Since I have been drying all possible moisture out of them, without an absorber they will last for years. I have some in my LTS in nothing more than ziplocks that are into their 3rd year. and they are as good now as the ones I just put away
Incidentally, I do the same thing when I make jerky. I don't like all the salt that is in the brine, or seasoning kits, so I usually just do a dry rub of spices, smoke it to cure it and then dehydrate it to preserve it. Again... dry dry dry! it should snap with a puff of dust. I'll grind some of this up for bullion, but for the most part it's in my LTS. which essentially is just 'on the shelf'
I have dried meat that dates back into the 90's.
And it is easy enough to restore it to that chewy yumminess!
And before anyone goes bananas... My wife is a labtech/quality officer... and many things get tested in the same manner as the FDA would. If there was a hint of anything amiss... she wouldn't eat it, and she certainly wouldn't let me.
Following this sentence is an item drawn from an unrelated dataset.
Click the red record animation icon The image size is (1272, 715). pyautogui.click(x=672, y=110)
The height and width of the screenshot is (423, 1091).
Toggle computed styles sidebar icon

With her help I've got a chicken experiment going. dried 'on the counter' chicken that's going on a year. about every 3 months I open a bag, she takes a sample to work for testing, and then a couple days later we eat it. - not one bag has failed yet! but as a control, she also tests store-bought jerky's/pepperonis/hotrods etc... and you don't want to know how many of them fail, and the types of things present on them (fecal coliform, etc).